Between the black ink and the white paper there's a difference of night and day-- literally so, in this verse. Fate would seek to write its decree for the days of the speaker's life, but at the very moment of writing, a spill of black ink darkens them all into nights-- the endless nights of separation. These nights of separation are cosmic and all-pervading, and no day can ever really succeed or redeem them, just as after an ink-spill the page can never really be white again. These black nights cover the page of his destiny with a hopeless blot, making it unreadable; thus they're all the destiny he'll ever have. For more on the complexities of yuu;N , see {30,1}.

That's the obvious reading, and the one that the commentators prefer. But what does it mean for ink to 'fall' on paper? One meaning is certainly to 'spill', as from a dripping pen or even an overturned inkwell. But other meanings include 'to alight', 'to descend', and 'to perch on'. In this sense, the falling of black ink onto white paper could simply refer to the time when fate begins to write the speaker's destiny. Faruqi's commentary explores some of these possibilities; I'd like to emphasize one more.

For the moment of writing is also the time when the white paper begins to be constrained and overpowered by the first of those black lines that will ultimately cover it with black words.
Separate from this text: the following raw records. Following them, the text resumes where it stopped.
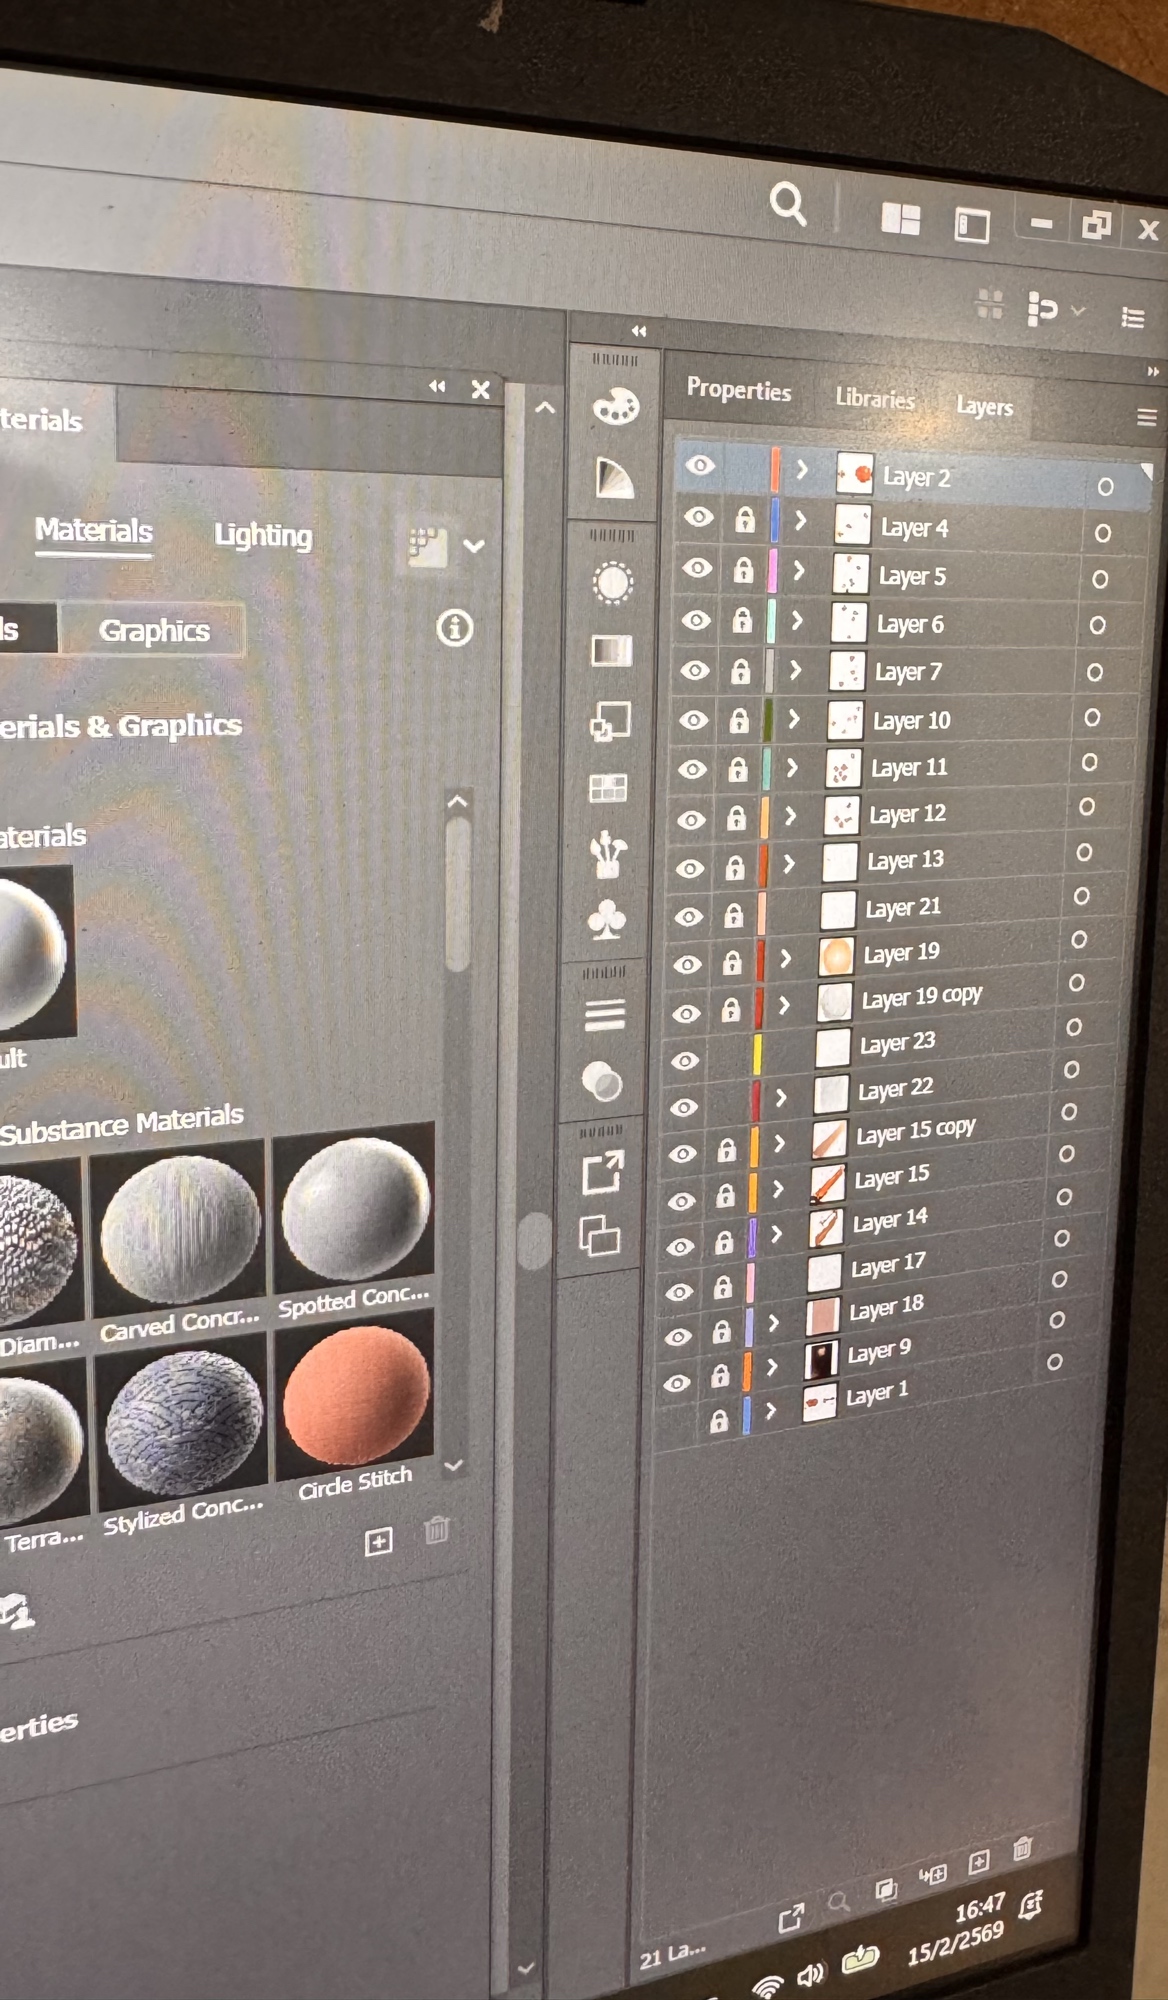
Task: Toggle visibility of Layer 23
Action: pyautogui.click(x=685, y=1060)
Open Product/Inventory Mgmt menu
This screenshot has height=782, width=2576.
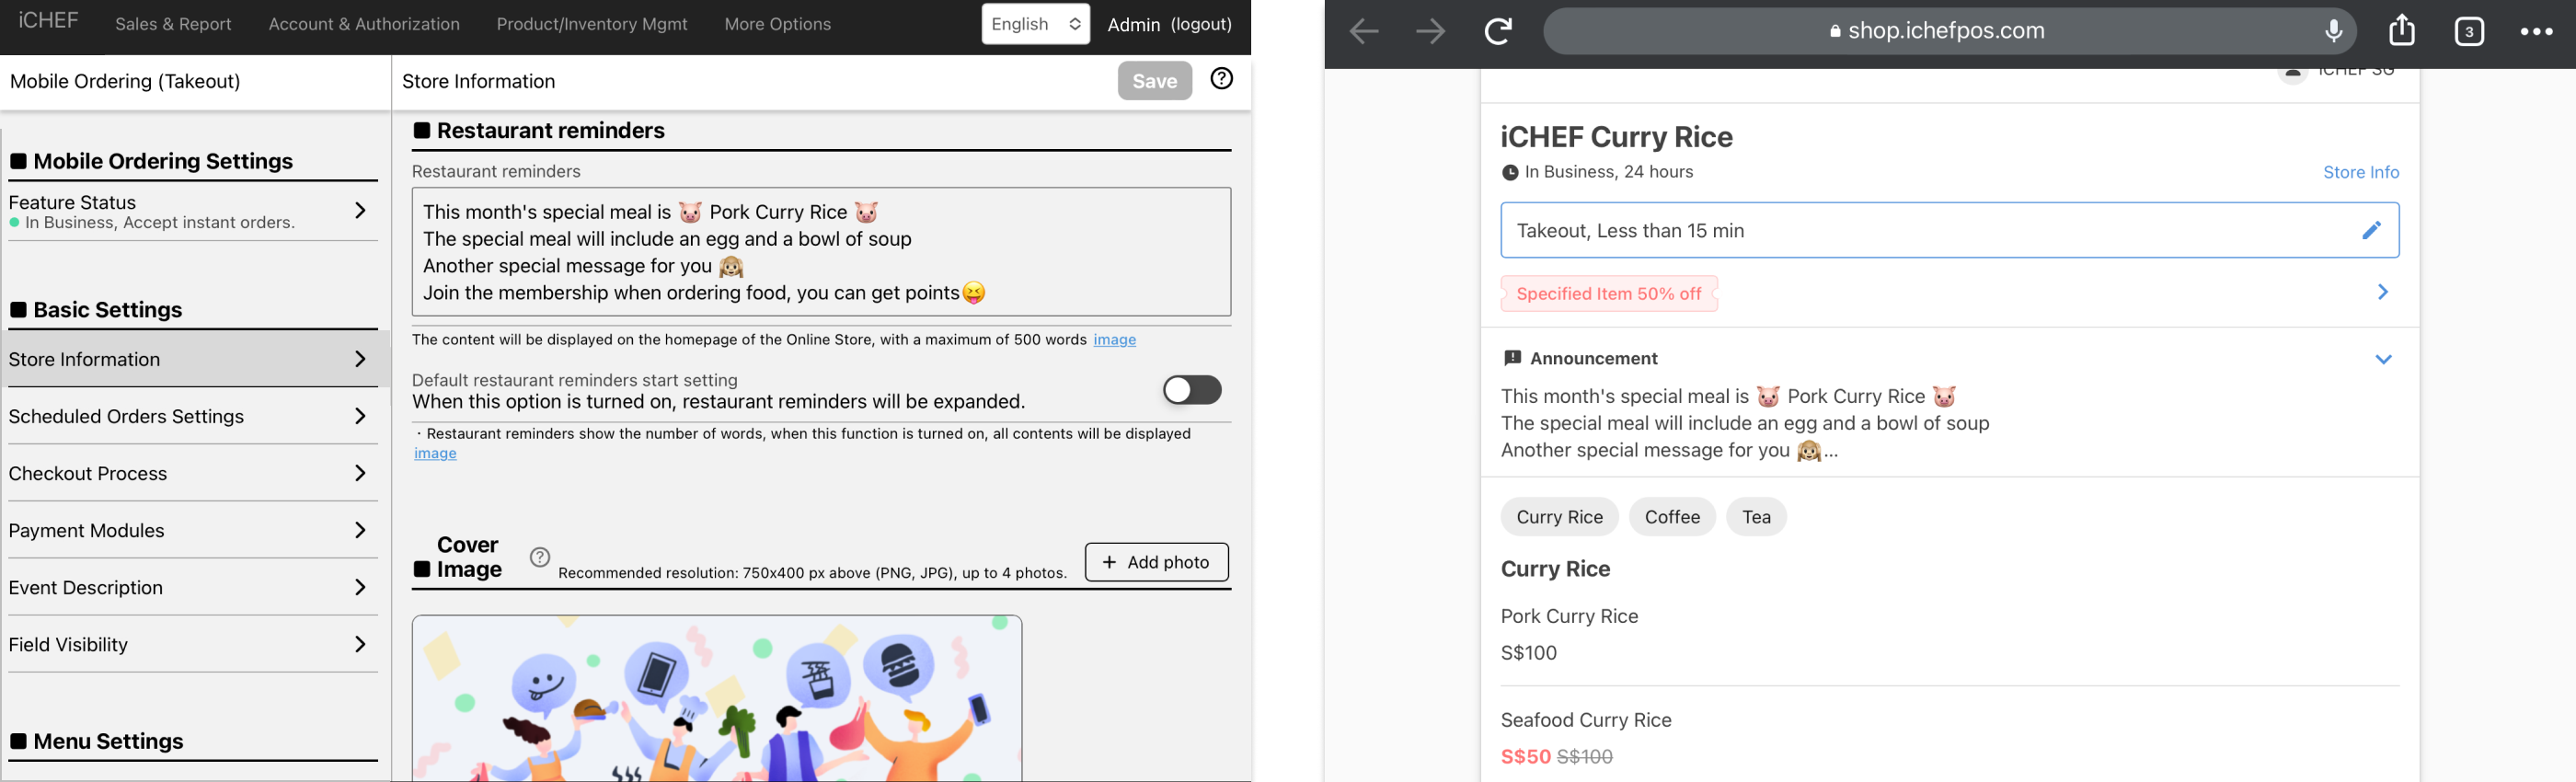coord(592,24)
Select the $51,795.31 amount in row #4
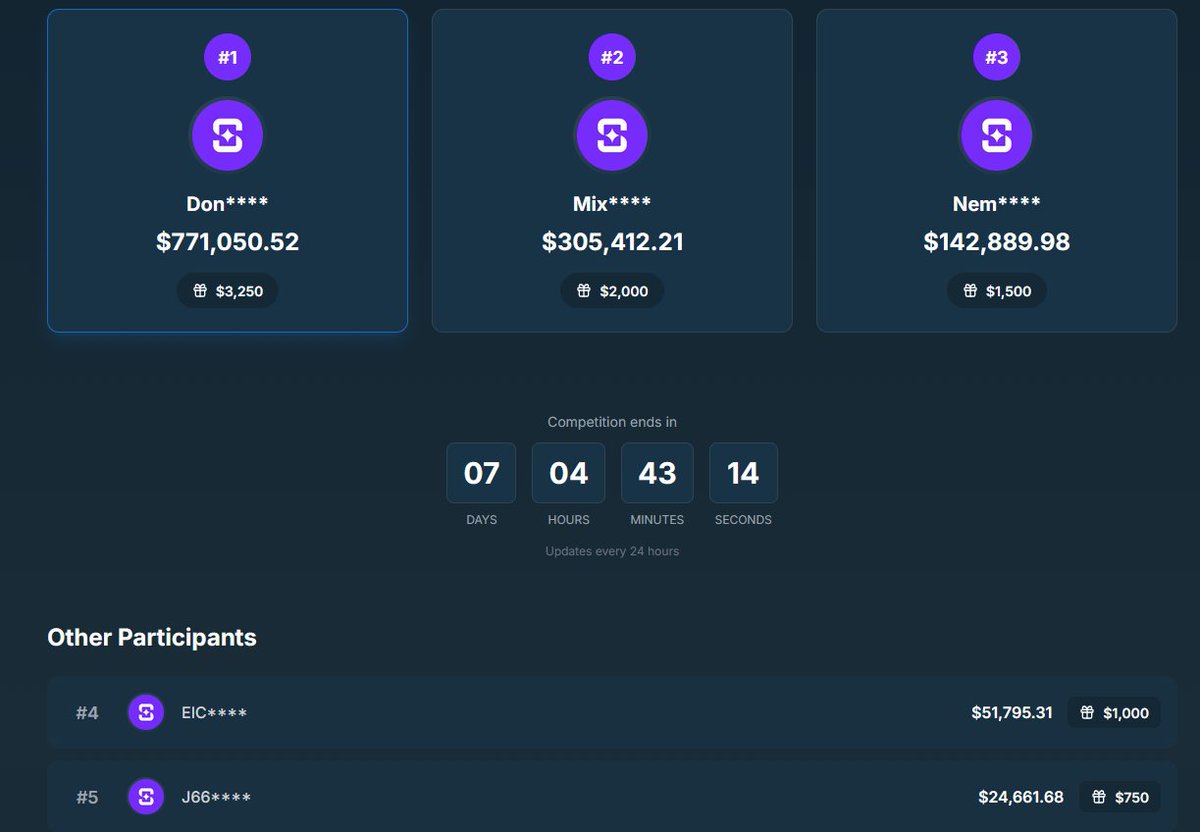The image size is (1200, 832). tap(1012, 712)
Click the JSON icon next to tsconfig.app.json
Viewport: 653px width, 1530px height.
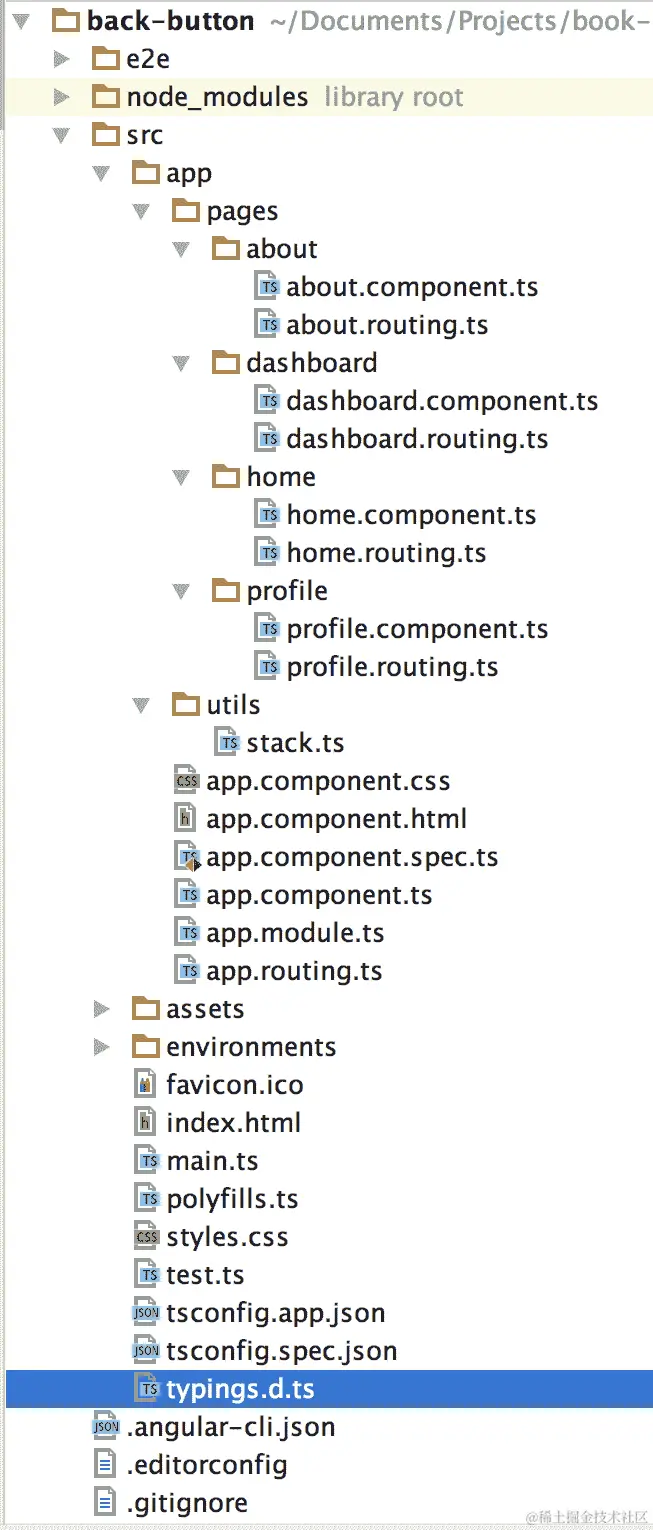coord(146,1313)
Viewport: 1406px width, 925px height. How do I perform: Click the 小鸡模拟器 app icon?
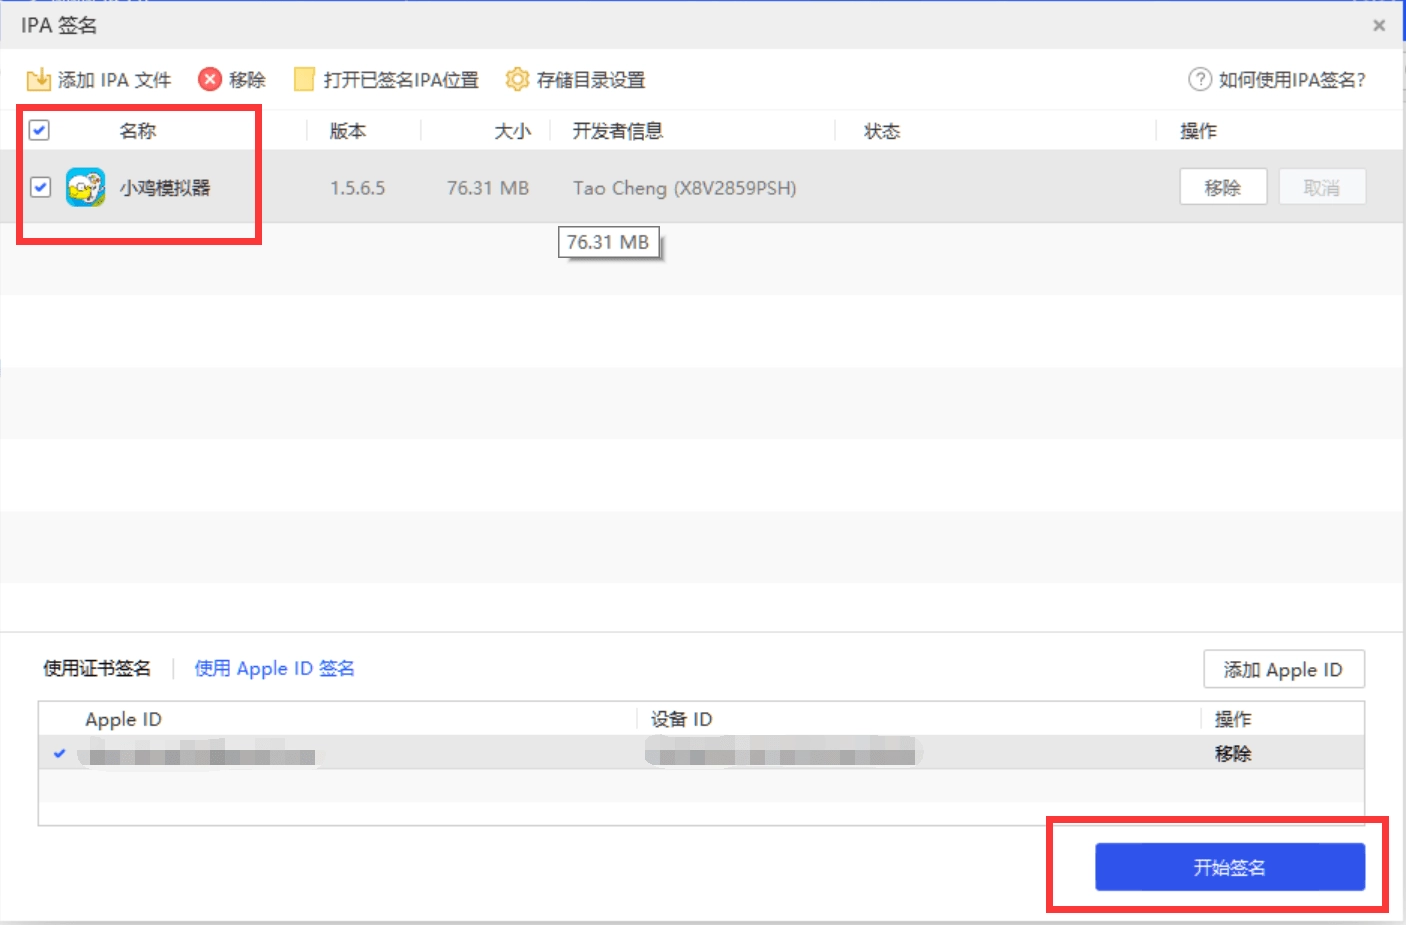(85, 188)
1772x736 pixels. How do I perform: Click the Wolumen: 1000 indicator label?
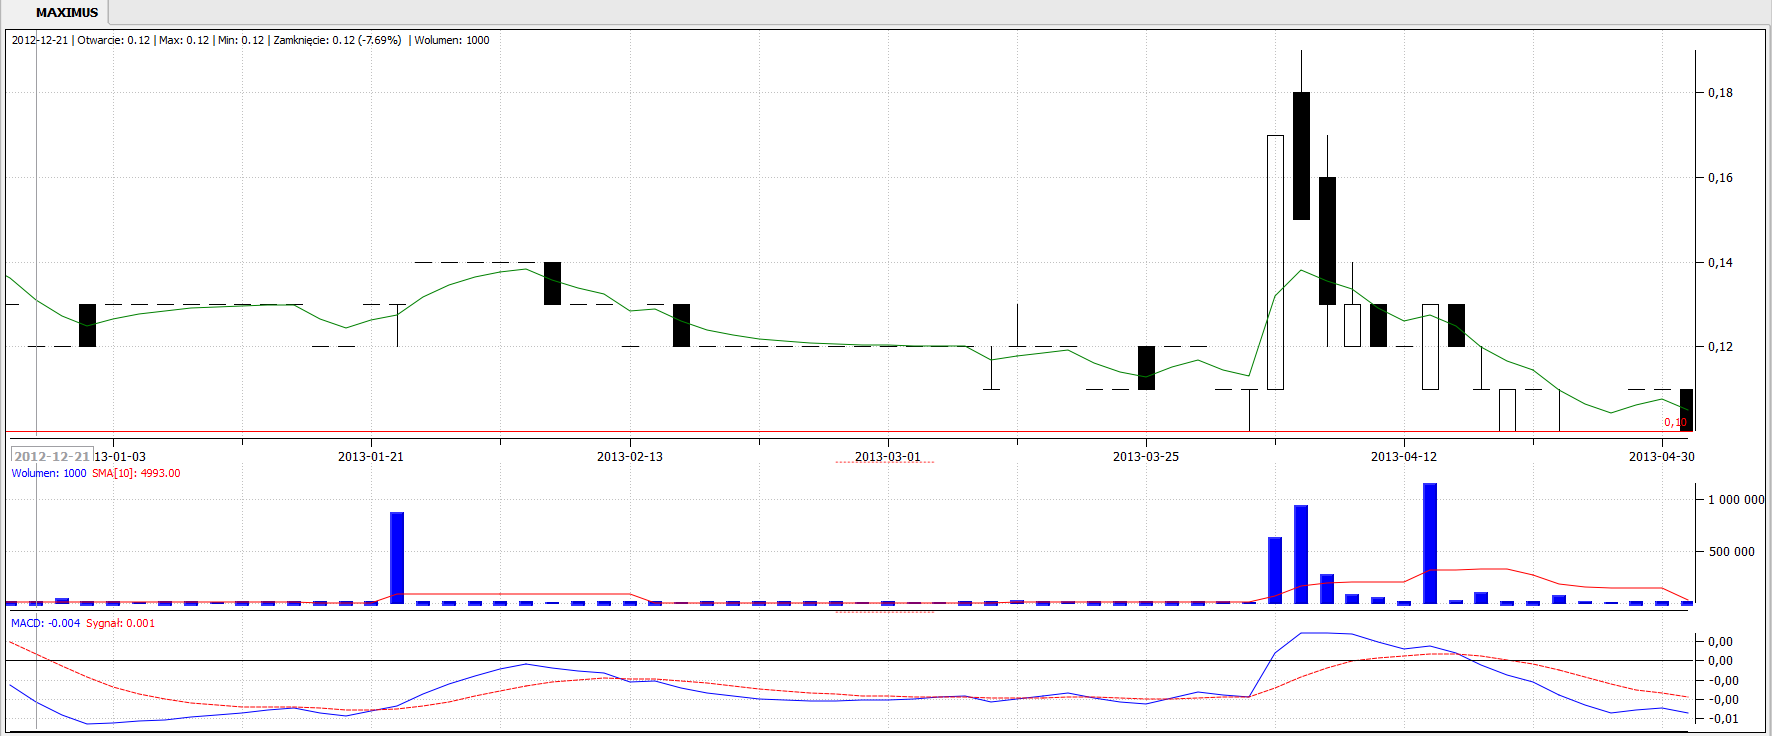pos(49,474)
It would thus refer to a normal event (which seems to be quite possibly what the grammar of the first line suggests), rather than to a sudden accident. This reading would also consort better with 'at the moment of writing'. For an ink-spill could occur at any point, not just at a particular moment; while dam-e ta;hriir gives a sense of inception, of seeing the instant of origin.

And though less melodramatic, this latter reading would be in a way even more deadly and irrevocable. For the very first letters and words of the speaker's fate are black like the nights of separation, and so are all the later ones, making the page of his fate blacker and blacker over time. And we've known ever since {1,1} that fate (or divinity) is a casual, careless, 'mischievous' writer at best, so that its letters are often poorly shaped (and inclined to complain about it).

But there's another nice little twist as well: without ink, no writing. Without the blackness of ink to irrevocably darken the whiteness of paper, there's no destiny at all-- no cosmic decrees, no divine 'mischievousness', no human creativity, not even (perish the thought!) the ghazals of Ghalib.

Compare another 'ink' verse: an unpublished cousin, from this same ghazal: {225,2x}.

For another attempt to reckon with the unreckonable nights of separation, see {97,2}.